Re: [Templates] PROPOSAL: Add macro operator ->(){}

Andy Wardley Fri, 11 Apr 2008 04:12:06 -0700

Paul Seamons wrote:
 > MACRO's are useful, but they cannot be passed to sort, map or grep, or to any
 > other function.


Hi Paul,

Yes they are, and no they can't. :-(

 > I'm proposing grabbing the "pointy-sub" syntax from Perl 6 for creating
 > anonyous macros, and allowing for return values.

Yes, it's an interesting idea. I've been keeping a close eye on Perl 6 to see
what we can beg, borrow or steal from them. I guess you've been doing a
similar thing. I think it would be good to keep TT3's syntax and semantics as
close as possible to those of Perl 6 (without being too close). However, we
also need to bear in mind that TT is probably moving away from a close
association with Perl (e.g. the Python port) rather than moving toward it.

The pointy subs are certainly something I've been considering for TT3, but I'm
not sure I've settled on a particular Way To Do It. What follows are my
current thoughts on the matter, but it's still open for discussion.
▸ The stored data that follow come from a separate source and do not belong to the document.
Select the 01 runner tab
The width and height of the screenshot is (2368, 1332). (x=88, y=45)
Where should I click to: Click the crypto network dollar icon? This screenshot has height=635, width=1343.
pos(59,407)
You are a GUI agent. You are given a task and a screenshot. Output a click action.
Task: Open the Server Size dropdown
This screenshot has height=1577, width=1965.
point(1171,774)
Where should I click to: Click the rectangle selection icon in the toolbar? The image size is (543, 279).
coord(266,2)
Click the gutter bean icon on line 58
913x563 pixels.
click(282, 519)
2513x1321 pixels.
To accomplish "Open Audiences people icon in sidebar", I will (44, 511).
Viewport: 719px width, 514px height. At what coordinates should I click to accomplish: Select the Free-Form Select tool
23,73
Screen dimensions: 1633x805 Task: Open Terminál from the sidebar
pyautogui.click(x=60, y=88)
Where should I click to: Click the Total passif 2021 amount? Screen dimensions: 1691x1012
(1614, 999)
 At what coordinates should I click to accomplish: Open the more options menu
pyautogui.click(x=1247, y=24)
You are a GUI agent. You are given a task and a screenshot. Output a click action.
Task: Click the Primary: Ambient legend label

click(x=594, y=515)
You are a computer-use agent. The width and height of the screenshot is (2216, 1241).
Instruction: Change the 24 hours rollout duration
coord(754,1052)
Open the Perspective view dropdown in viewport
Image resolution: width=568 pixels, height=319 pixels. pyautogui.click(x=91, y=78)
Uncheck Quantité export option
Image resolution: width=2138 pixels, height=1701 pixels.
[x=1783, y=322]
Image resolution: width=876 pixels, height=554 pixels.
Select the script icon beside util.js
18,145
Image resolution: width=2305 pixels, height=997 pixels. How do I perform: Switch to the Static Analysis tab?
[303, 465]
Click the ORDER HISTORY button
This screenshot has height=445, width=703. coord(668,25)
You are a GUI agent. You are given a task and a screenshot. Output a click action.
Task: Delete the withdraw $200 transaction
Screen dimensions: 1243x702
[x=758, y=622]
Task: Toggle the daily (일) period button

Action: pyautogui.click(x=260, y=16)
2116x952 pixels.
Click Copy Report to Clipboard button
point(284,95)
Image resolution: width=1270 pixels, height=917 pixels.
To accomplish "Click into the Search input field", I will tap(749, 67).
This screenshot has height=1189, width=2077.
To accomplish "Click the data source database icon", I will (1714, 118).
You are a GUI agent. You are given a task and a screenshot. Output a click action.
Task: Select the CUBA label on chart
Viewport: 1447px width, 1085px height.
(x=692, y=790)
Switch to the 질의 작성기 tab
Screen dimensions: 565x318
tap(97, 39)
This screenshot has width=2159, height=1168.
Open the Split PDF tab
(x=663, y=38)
I particularly like it for creating inline anonymous subs, typically for
sort, map, etc. I wanted to make the simple cases as simple as possible,
so I started off thinking along these lines:

    things.map( item -> item.name )   # get the name of each item

Here we create an anonymous sub which takes a single 'item' parameter and
returns 'item.name'.  When fed into the map(), it returns the .name of each
item in the list of things.

Using 'this' as the default argument name is fine, although 'item' might
be more in keeping with other TT use:

    things.map( -> this.name )   # either
    things.map( -> item.name )   # or

For sort(), it could be used to sort by a particular field of the items in a
list. This is currently implemented in TT2 like this:

    things.sort('name')

But it would be better to support a macro/sub which gives you more
flexibility:

    things.sort( item -> item.name.lower )  # sort by lower case name

(it would be nice to simply accept a dotted item and automagically promote it
to the above, e.g. things.sort(.name) but I'll save that for another post).

The two-argument form would look something like this.  Here we want to
provide a subroutine that compares each pair of items.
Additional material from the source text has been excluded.